Che la stagione appena conclusa sarebbe stata l’ultima di Lucio con la maglia della Beneamata era notizia ormai nota; pensare, però, che il centrale brasiliano potesse proseguire la sua avventura nel campionato italiano con addosso colori diversi da quelli nerazzurri era al di fuori di ogni logica.

Invece, neanche il tempo di svuotare l’armadietto di Appiano, che su Lucio è piombato come un avvoltoio Marotta, pronto a offrire al giocatore quell’ingaggio che l’Inter non era più in grado di garantirgli. Niente di clamoroso, se non fosse che l’ex Bayern si è mostrato tutt’altro che insensibile al corteggiamento dell’odiato nemico.

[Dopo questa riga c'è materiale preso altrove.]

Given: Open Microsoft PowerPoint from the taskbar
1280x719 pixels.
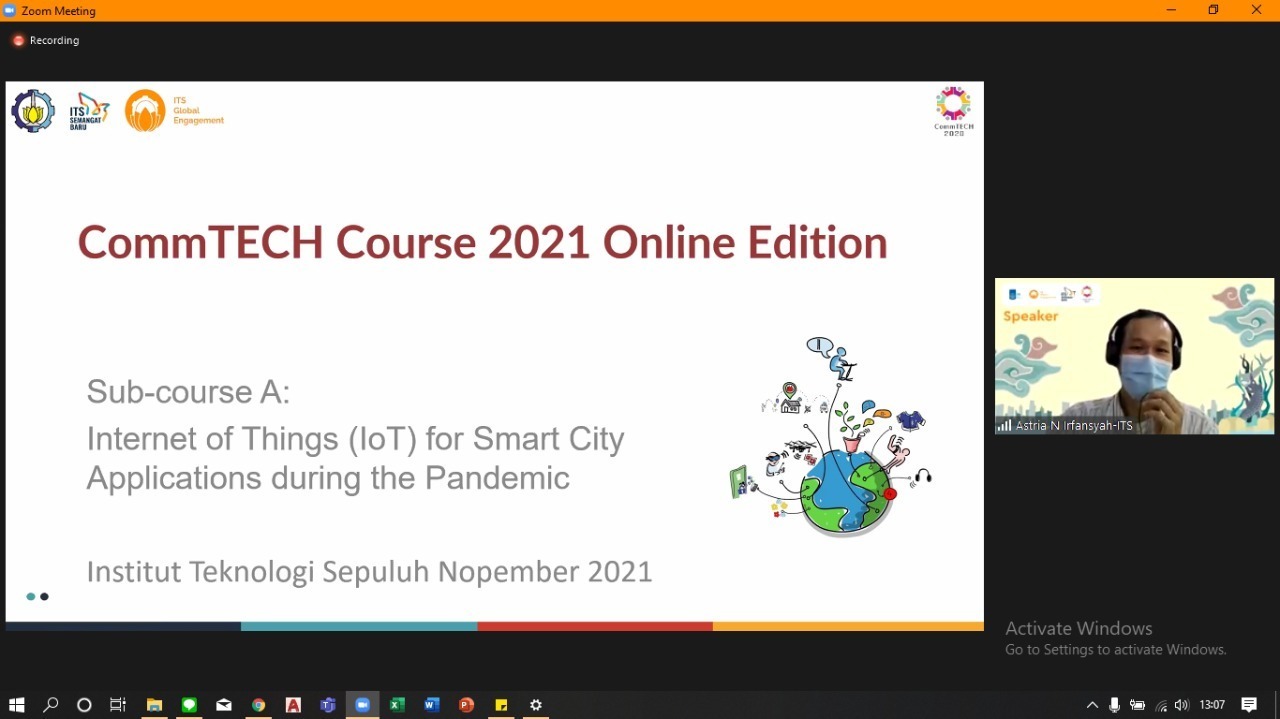Looking at the screenshot, I should (465, 705).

Un duro colpo al cuore sempre più fragile dei tifosi nerazzurri che, neanche nel peggiore degli incubi, avrebbero voluto vedere impresso sul petto di uno degli eroi del Triplete quel “30 sul campo” che è un oltraggio all’intelligenza di ogni individuo pensante.

Un tradimento che rende ancora più triste l’epilogo di un campione che ha scritto la storia nerazzurra e che, grazie alle tante battaglie vinte – in questo caso sì – sul campo, si era garantito un posto di rilievo nel cuore di tutti gli interisti.

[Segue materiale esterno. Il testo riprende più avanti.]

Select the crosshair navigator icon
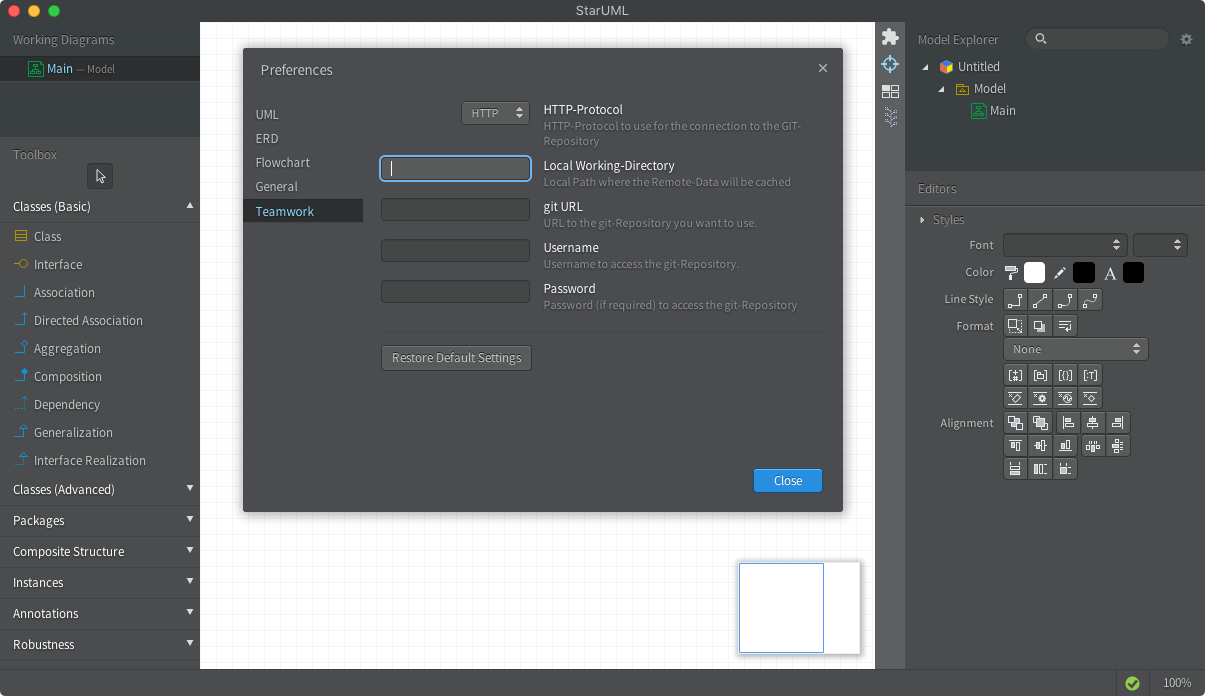(x=890, y=64)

Non sarebbe bastata una stagione storta per intaccare il ricordo delle sue gesta: niente avrebbe cancellato l’immagine di un guerriero che, con la preziosa e indispensabile collaborazione di Walter Samuel, era riuscito a mettere la museruola a talenti del calibro di Messi, Drogba e Ibrahimovic, trascinando l’Inter sul tetto d’Italia, d’Europa e del Mondo.

Niente sarebbe riuscito a oscurare prestazioni stoiche, come quella di Kiev (quando lottò, solo contro tutti, mentre i compagni tentavano la rimonta impossibile) o del Camp Nou (quando era lui a rendere impossibile la rimonta per gli avversari).

Niente, se non quella maglietta. Una nota stonata su una melodia quasi perfetta.